Le cinéaste Nicolas de la Sablonnière complète le tournage d’un documentaire consacré à son ami Martin Bolduc, un homme trop discret à son goût.

Grand Manitou en spectacle au 4 Barils

Le spectacle qui sera présenté samedi à 20 h, à la salle le 4 Barils de Jonquière, n’aura rien de routinier. Il s’agira de la première sortie publique de la formation saguenéenne Grand Manitou, dont plusieurs membres animaient jadis le projet Pape Noir. Ils ont troqué le metal pour du rock plus groovy, plus festif, une mutation que le cinéaste Nicolas de la Sablonnière immortalisera dans le cadre d’un documentaire qui devrait sortir au printemps 2019.

Le sujet du film est Martin Bolduc, guitariste et chanteur au sein de Grand Manitou. L’idée consiste à montrer toutes les dimensions de sa vie, ce qui comprend son travail d’exterminateur, exercé depuis une dizaine d’années, ainsi qu’une démarche en arts visuels dont l’intérêt est inversement proportionnel à sa notoriété en tant que peintre. Se définissant comme un ermite, cet homme qui vit à Shipshaw n’a jamais souhaité tenir une exposition.

« Ce n’est pas par gêne que j’évite de me montrer.
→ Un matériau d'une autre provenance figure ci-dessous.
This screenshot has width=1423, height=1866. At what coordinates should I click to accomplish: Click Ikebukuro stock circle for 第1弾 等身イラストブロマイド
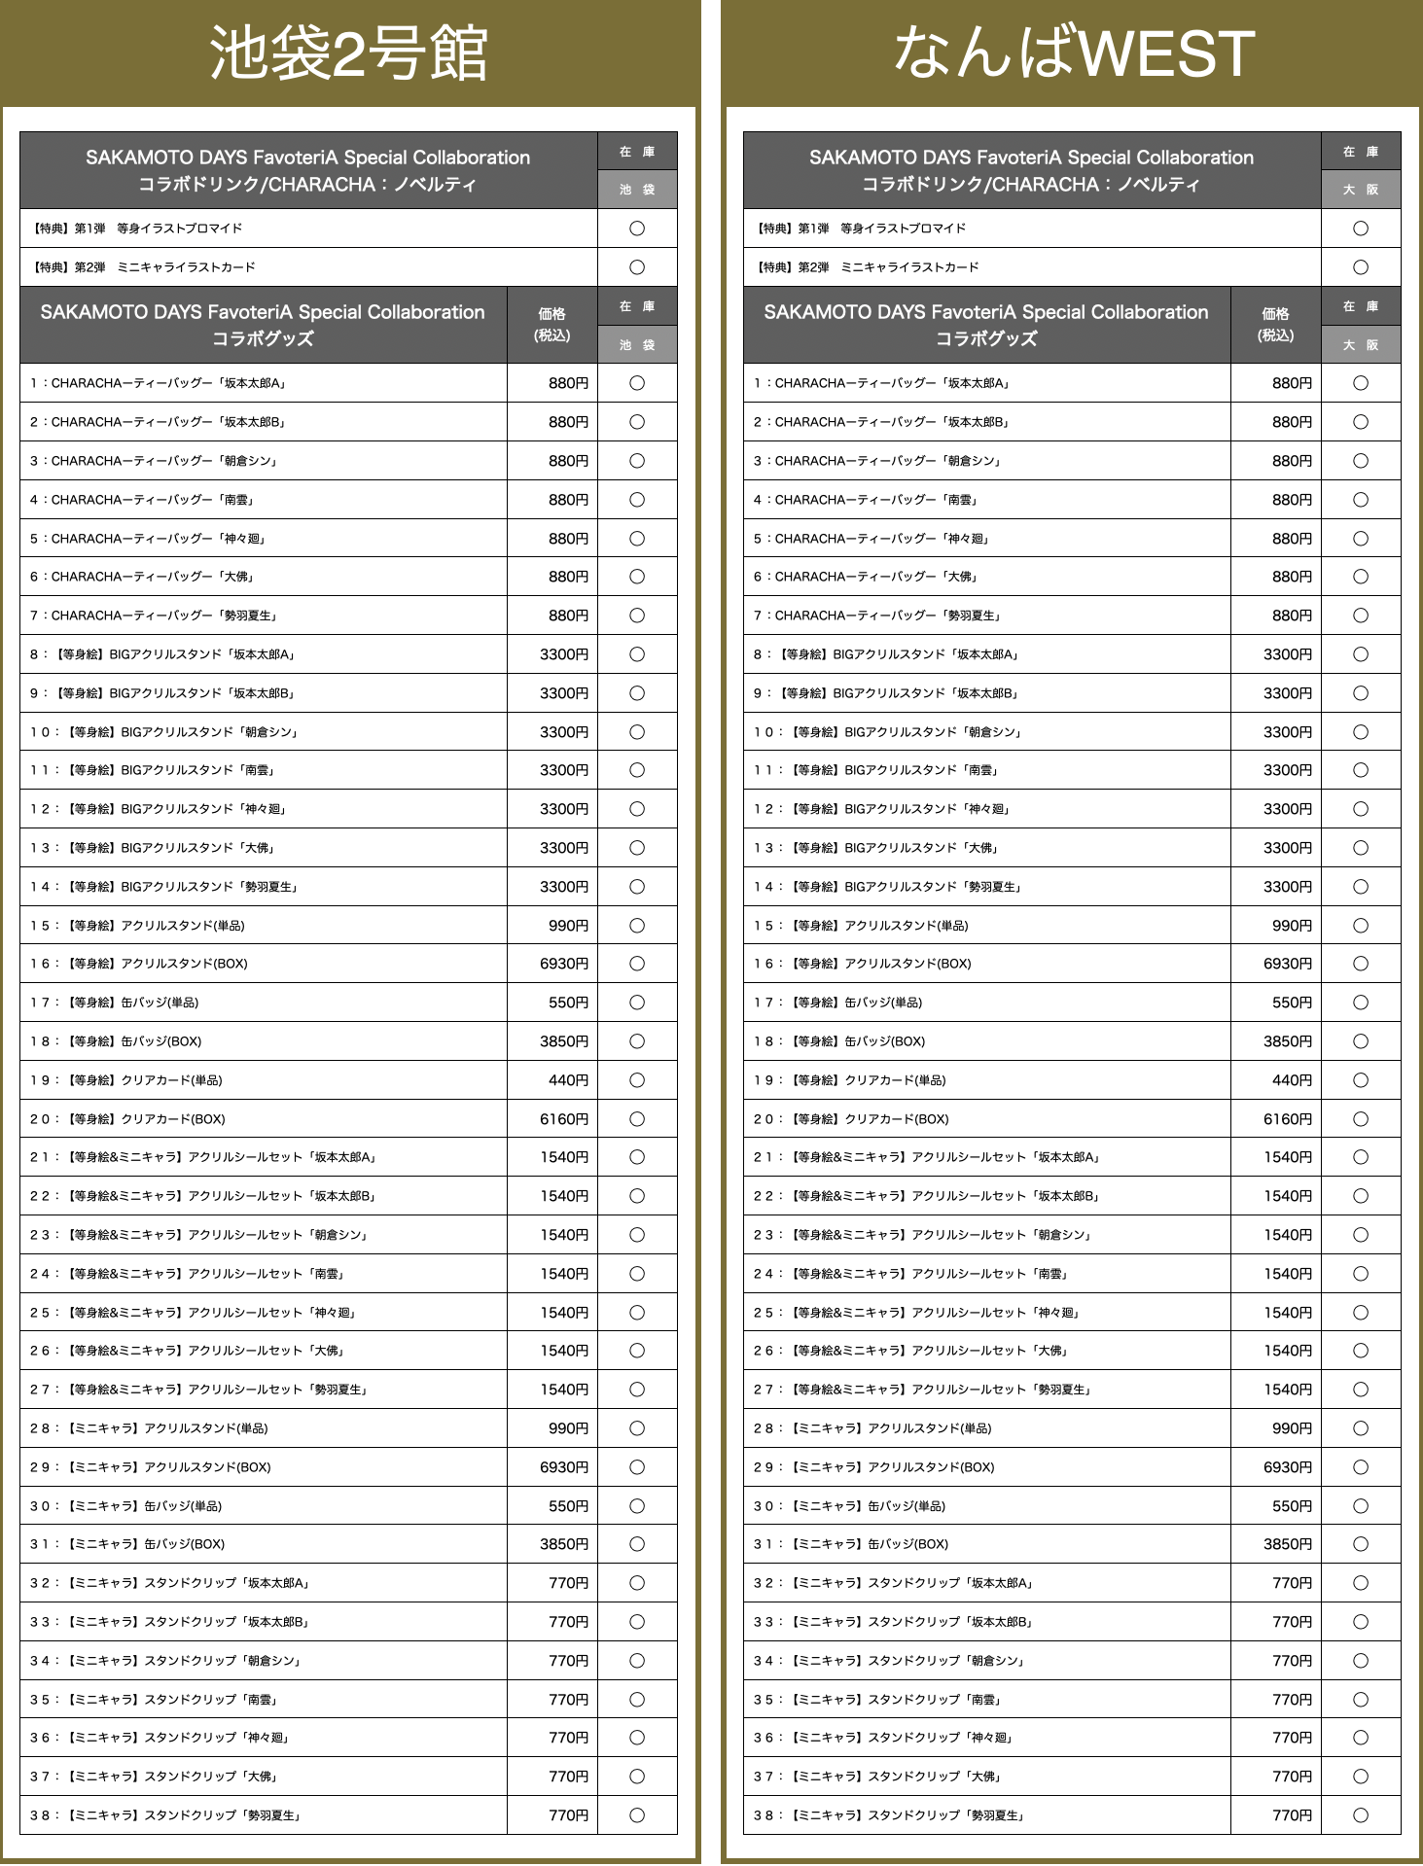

Ça vient d’un réflexe d’ermite. En plus, je n’ai pas la fibre de vente », a expliqué Martin Bolduc lors d’une entrevue accordée au Progrès. Ses toiles, qu’il décrit comme du « psychologique religieux avec des éléments de critique sociale et beaucoup de symbolisme », restent donc chez lui. Seuls ses proches ont pu les voir, ce qui comprend son ami Nicolas de la Sablonnière, qui l’a convaincu de se laisser filmer pendant quelques mois.

« Martin est un artiste à part entière, un artiste qui reçoit peu d’attention, toutefois. En faisant de quoi sur lui, je vais donc le faire chier par la bande », lance le cinéaste en riant. Plus sérieusement, il avait le goût de donner la parole à un vieux camarade dont la pensée, un brin iconoclaste, ajoute une couche de sens à ses multiples activités.

Voici les membres du groupe Grand Manitou, Mathieu Tremblay, Martin Bolduc et Jean-François Larouche. Ils donneront leur premier spectacle samedi soir, à la salle le 4 Barils de Jonquière, et préparent un album qui sortira en novembre.

« À la rencontre du monde »
Précédé par L’AboBinable Fanny Fay, Grand Manitou foulera la scène du 4 Barils à un moment charnière de son cheminement. Cinq ans après la brève apparition de Pape Noir dans le paysage musical saguenéen, ses membres, qui comprennent le batteur Mathieu Tremblay et le bassiste Jean-François Larouche, complètent l’enregistrement d’un premier album qui comprendra dix chansons, toutes en français.

Prévu pour la fin de novembre, le lancement coïncidera avec la sortie d’un clip, annonce Martin Bolduc. Priorité est accordée à Fantôme et zombie, une parodie de jeu vidéo, mais d’autres options pourraient se révéler attrayantes : La vie va vite et Stool’monde s’Trump. Les trois caméras disposées par Nicolas de la Sablonnière, samedi soir, capteront l’interprétation de ces pièces, dont une que le public sera invité à filmer à l’aide de téléphones cellulaires.

« Nous demanderons aux gens de nous envoyer leurs films. Ils seront intégrés au clip », mentionne le chanteur et guitariste, qui assume également la fonction de parolier. Ses textes aux accents poétiques évoquent « le stress, les nouvelles technologies, les choses que vivent nos générations », fait-il remarquer. Quant au son, il le situe dans la mouvance de groupes comme Matante Mutante, Les Fuses, Pygmate et Tapage, que l’artiste considère comme des fleurons de la scène régionale.

« Il se passe quelque chose, ici. On est en train de devenir le Seattle du Québec, alors que tout ce monde-là fait du rock en français », soutient Martin Bolduc. Confiant dans le matériel de sa formation, il n’est pas nerveux à l’idée de se produire devant trois caméras, parce que son ami a le don de se faire oublier pendant un tournage. Il n’entrera pas dans sa bulle.

« Les scènes tournées pendant le spectacle seront insérées à la fin du documentaire, où on va découvrir Martin tranquillement. On va partir avec un homme solitaire de Shipshaw. Il sera question de son travail d’exterminateur, puis de la peinture et à la fin, par l’entremise de son art, il ira à la rencontre du monde », raconte Nicolas de la Sablonnière.